» **Collected data**:
-*-
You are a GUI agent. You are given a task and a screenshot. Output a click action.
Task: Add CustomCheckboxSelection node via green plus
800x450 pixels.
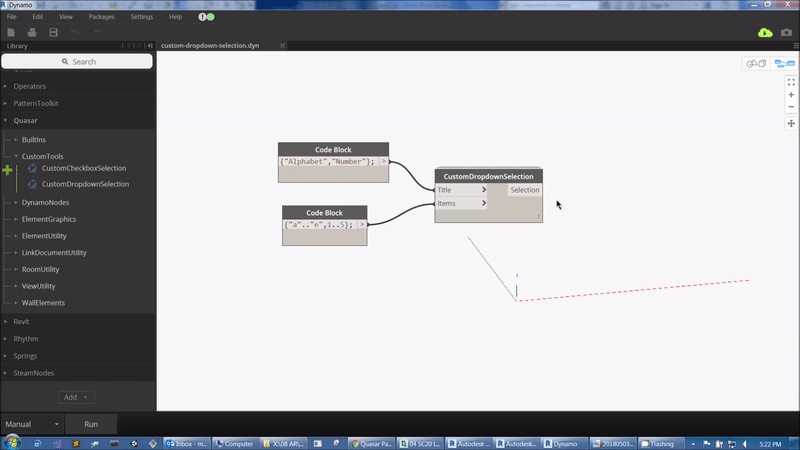(x=7, y=171)
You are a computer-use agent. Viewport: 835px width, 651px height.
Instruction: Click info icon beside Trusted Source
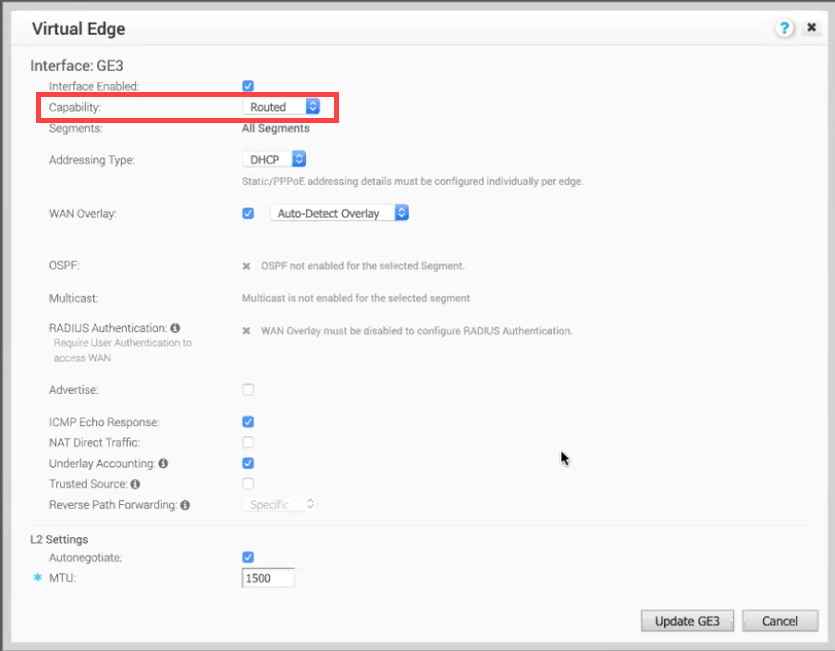(135, 484)
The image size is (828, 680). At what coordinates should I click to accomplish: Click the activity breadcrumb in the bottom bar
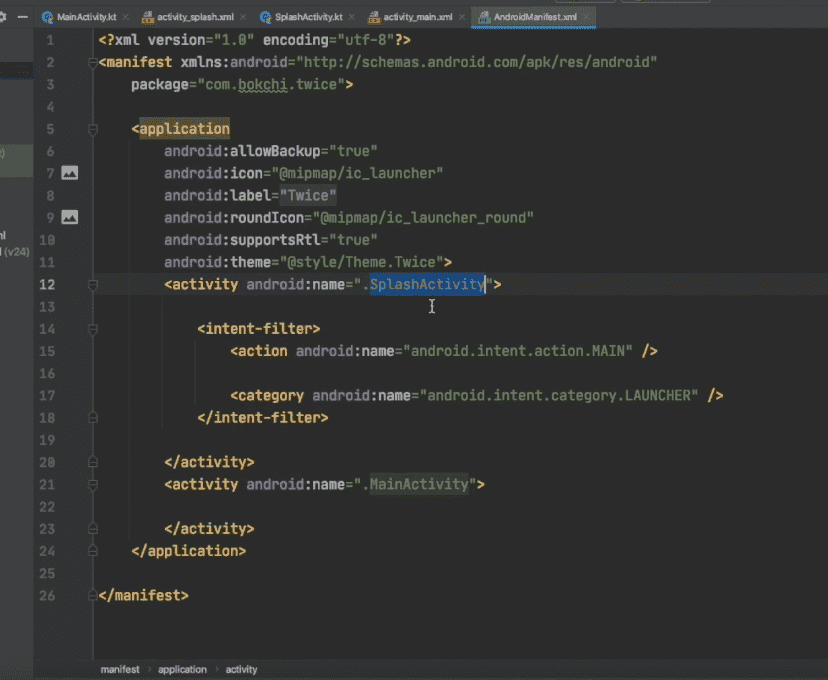241,669
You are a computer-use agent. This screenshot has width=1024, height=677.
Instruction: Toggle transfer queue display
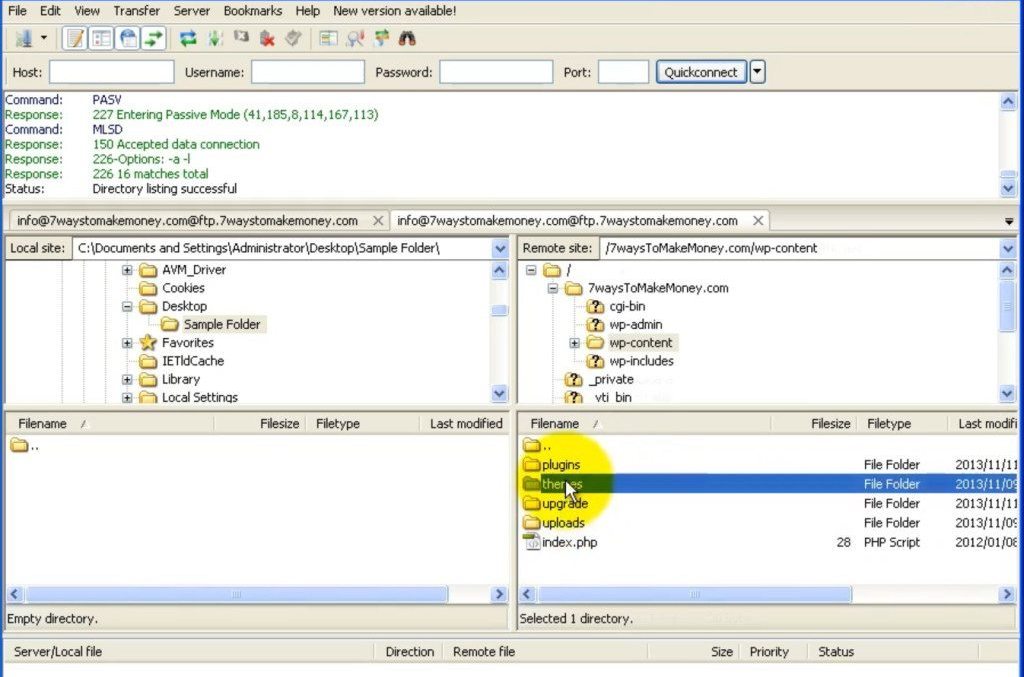click(x=153, y=39)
-*-
» **Task goal**:
When the line containing "The image size" is reached, write out that line and each one after it exactly, ending with the last line of the records; pictures are not copied.

» **Your response**:
The image size is (828, 680). At what coordinates should I click to accomplish: Click the activity breadcrumb in the bottom bar
241,669
You are a computer-use agent. This screenshot has width=1024, height=677.
Instruction: Toggle transfer queue display
click(x=153, y=39)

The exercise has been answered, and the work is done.